4 commenti su “Dalla città come dimora di Dio all’agglomerato urbano senz’anima e nemico dell’uomo – di Dionisio di Francescantonio”
bellissimo ritratto
Grazie per questo magnifico articolo che mi ha fatto venire in mente le parole di San Pio X tratte dalla Lettera sul Sillon del 1910: …” bisogna ricordarlo energicamente in questi tempi di anarchia sociale e intellettuale, in cui ciascuno si atteggia a dottore e legislatore – , non si costruirà la città diversamente da come Dio l’ha costruita; non si edificherà la società, se la Chiesa non ne getta le basi e non ne dirige i lavori; no, la civiltà non è più da inventare, né la città nuova da costruire sulle nuvole. Essa è esistita, essa esiste; è la civiltà cristiana, è la civiltà cattolica. Si tratta unicamente d’instaurarla e di restaurarla senza sosta sui suoi fondamenti naturali e divini contro gli attacchi sempre rinascenti della malsana utopia, della rivolta e dell’empietà: “omnia instaurare in Christo”

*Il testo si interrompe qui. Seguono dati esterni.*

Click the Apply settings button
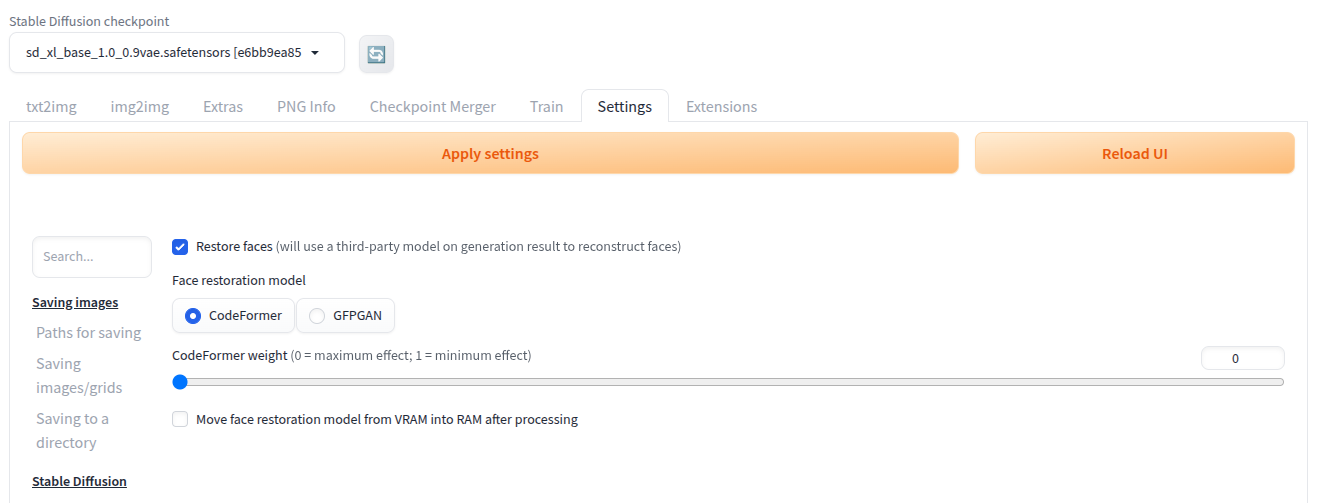 tap(490, 154)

Una noterella a proposito del Novecento. Si vadano a visitare p.e. Latina (ex Littoria) e Sabaudia. con le loro chiese. Città create di sana pianta, quando lo Stato rispettava la Religione.

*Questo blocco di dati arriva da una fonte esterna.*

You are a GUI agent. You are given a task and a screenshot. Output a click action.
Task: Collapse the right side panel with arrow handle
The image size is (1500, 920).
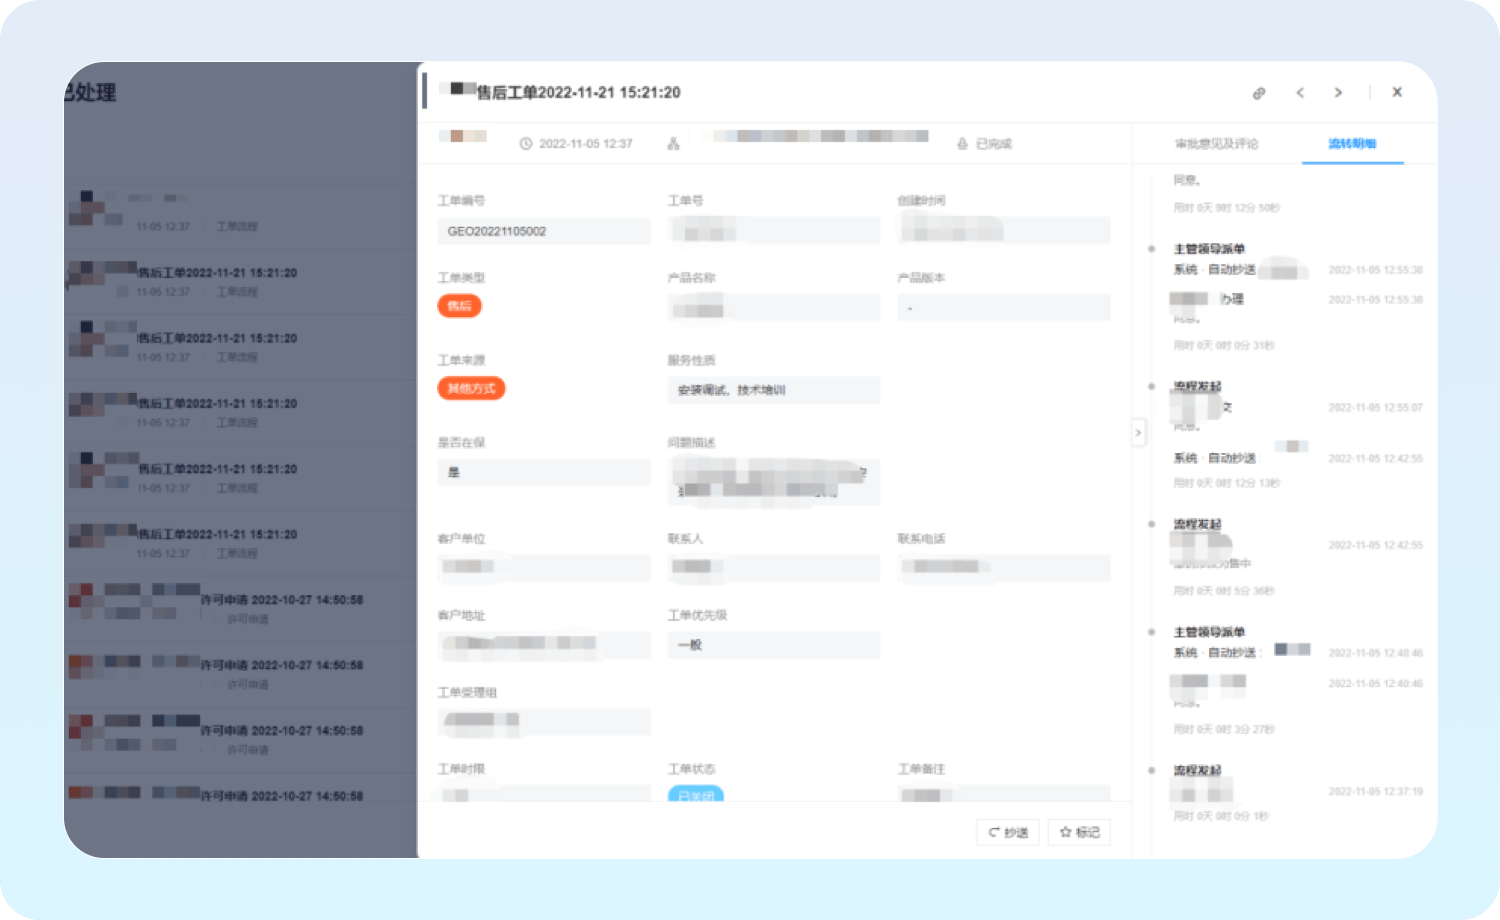tap(1138, 432)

Ringrazio il Maestro di Francescantonio per la sua analisi lucida e coraggiosa. E non a caso parlo di coraggio in questo periodo nel quale trionfa il cattivo gusto, il delirio devastante modello “Nerone” e la spocchia. Un momento storico nel quale un qualunque giornalista di una città di provincia si sente autorizzato ad ammonire ” ne sutor ultra crepidam ” ad un pubblico esterrefatto, disgustato in occasione della presentazione alla stampa di un progetto di devastazione di un giardino storico di fine Ottocento. Con la magica parola ” riqualificazione” è possibile tutto, in barba al Codice Urbani, alle regole che impongono il rispetto dei luoghi e dei contesti storico – architettonici, la salvaguardia dell’ambiente, di piante ed alberi centenari. La colata di orrido cemento, il posizionamento di spettrali lampioni, di “vasche” al posto delle aiuole, l’abbattimento di tutto ciò che è Storia. E i ciabattini, caro Maestro, sarebbero tutti coloro che in ogni sede con sincerità e coerenza hanno manifestato il proprio dissenso. Allora viva i ciabattini, viva tutti coloro che non rinnegano Storia, Fede e Cultura. In una parola, le proprie radici.